Information Technology in Space Science
Many hardware and software aspects of Information Technology are involved in Space Instrumentation, on-board data processing, ground-based processing of space acquired data, and subsequent science exploitation. The Space Science Centre has now flown over 80 computers in space.
The Space Science Centre is actively researching various topics of Information Technology, including:
IT Hardware Aspects:
On-board computers; Multi-Processors; Parallel Processing; Fault-Tolerant Systems; Microprocessors; Field Programmable Gate Arrays; 'Silicon Subroutines'.
IT Software Aspects:
On-Board Intelligence; Artificial Neural Networks; Associative Memory; Digital Signal Processing; Autonomous Operation; Smart Instruments; Evolutionary Instruments; Data Compression; DataBase Access; Automatic Data Analysis; and Human-Machine Interaction.
Space Science
The Space Science Centre is persuing research in Solar-Terrestrial Relations, a branch of Geophysics. This work involves the study of space plasma in the near Earth environment and its response as "Space Weather" to changes in the solar wind caused by activity on the surface of the sun. Resulting geomagnetic storms and sub-storms manifest themselves as brilliant auroral displays, disturbances to terrestrial radio communications, and power-line distribution systems as well as having adverse effects on spacecraft. In particular the Centre is interested in space plasma phenomena which cover a wide range of scales:
Small-scale phenomena
In the low density of space the different charged particle populations of the space plasma exchange energy primarily via wave-particle interactions(rather than the collisions which dominate lower in the atmosphere).Phenomena scales are determined, for example, by the electron radius of gyration in the Earth's magnetic field, ranging typically from centimetres to 100's of metres.
Large-scale phenomena
The Earth's magnetosphere is the region of space controlled by the Earth's magnetic field and extends some 15-20 earth radius in the sunward direction and much greater in other directions.

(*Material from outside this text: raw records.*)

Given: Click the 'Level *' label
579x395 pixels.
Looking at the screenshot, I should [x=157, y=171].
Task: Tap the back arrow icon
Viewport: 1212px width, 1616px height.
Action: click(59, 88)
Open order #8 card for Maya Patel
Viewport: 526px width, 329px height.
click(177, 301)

Large scale phenomena range from auroral forms of kilometre width to some phenomena which involve the whole magnetosphere.
Space Instrumentation
To study the above phenomena the Space Science Centre is involved in making instruments with subsequent data analysis both for measurements made in space and for measurements made on the ground:
Space Instrument: Particle Correlation
The particle correlation technique uses the above techniques of Information Technology within space instruments to provide a unique plasma diagnostic. Particles which have interacted with waves are directly identified along with the wave frequency and hence wave mode(type) that they interact with.
Ground Based: Auroral TV
All-sky and Narrow angle TV recordings made in Scandinavia and Svalbad (Spitzbergen) provide a monitor of auroral forms and enables auroral arc motion and development to be studied as a function of geomagnetic storms and sub-storms development.

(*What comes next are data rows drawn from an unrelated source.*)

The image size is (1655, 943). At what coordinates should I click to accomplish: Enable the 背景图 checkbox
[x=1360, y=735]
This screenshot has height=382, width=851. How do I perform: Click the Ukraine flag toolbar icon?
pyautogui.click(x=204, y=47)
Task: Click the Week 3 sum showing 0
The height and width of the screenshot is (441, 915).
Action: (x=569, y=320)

Space Plasma Theory and Computer Particle Simulations
Data interpretation and science exploitation is supported by extensive theory and computer simulations on powerful workstations.

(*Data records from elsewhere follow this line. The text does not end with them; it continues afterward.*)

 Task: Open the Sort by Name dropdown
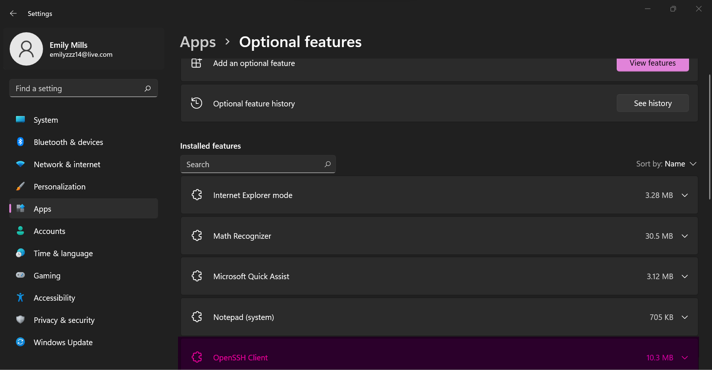click(666, 164)
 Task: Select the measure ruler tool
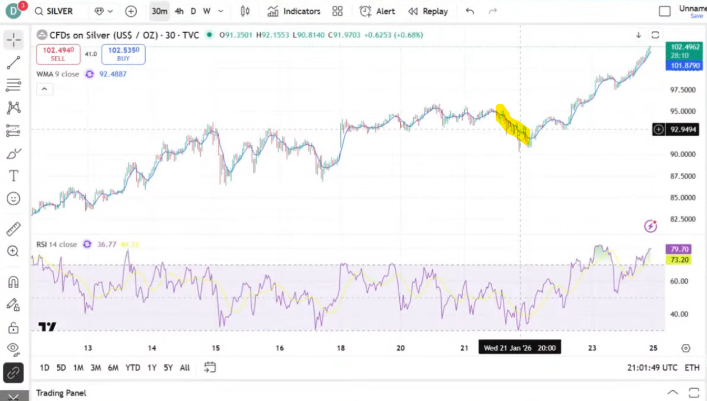pyautogui.click(x=13, y=229)
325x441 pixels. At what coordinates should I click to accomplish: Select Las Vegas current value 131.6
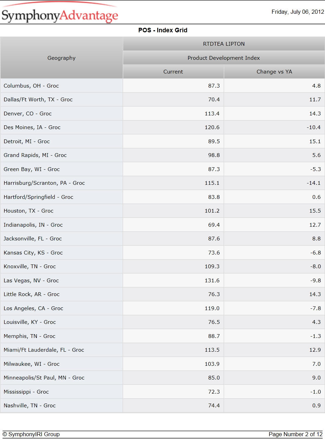pos(212,280)
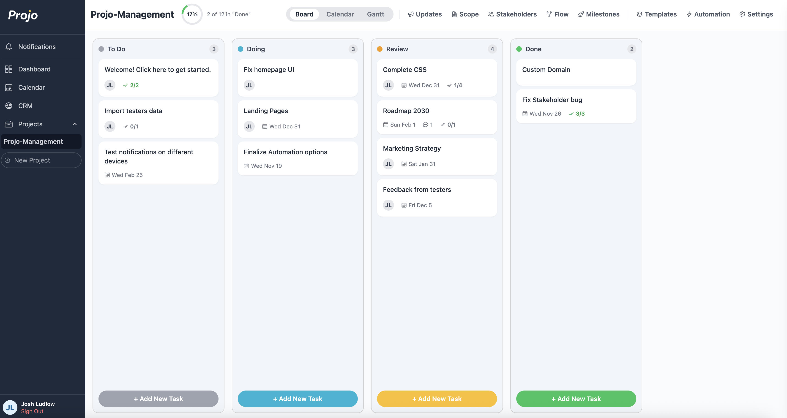Screen dimensions: 787x418
Task: Click 2/2 checklist on Welcome card
Action: (131, 85)
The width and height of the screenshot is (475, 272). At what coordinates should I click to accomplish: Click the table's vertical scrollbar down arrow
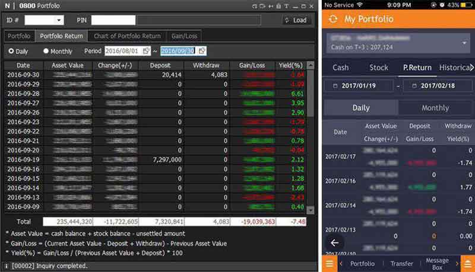point(311,210)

Simulations of Wave-Particle Interactions
Wave-particle interactions are simulated on computers with 1-D, 2-D, and 2.5D particle codes. The space instrument characteristics are folded into the simulations to make the simulation results as close as possible to space acquired data. In this way we can better interpret space instrument observations.
Magnetic Reconnection Theory
Combining the observed auroral arc measurements with theory enables us to directly infer distant magnetic reconnection. This merging takes place at the sunward boundary of the magnetosphere where the interplanetary (solar) magnetic field lines connect or merge up with those of the Earth.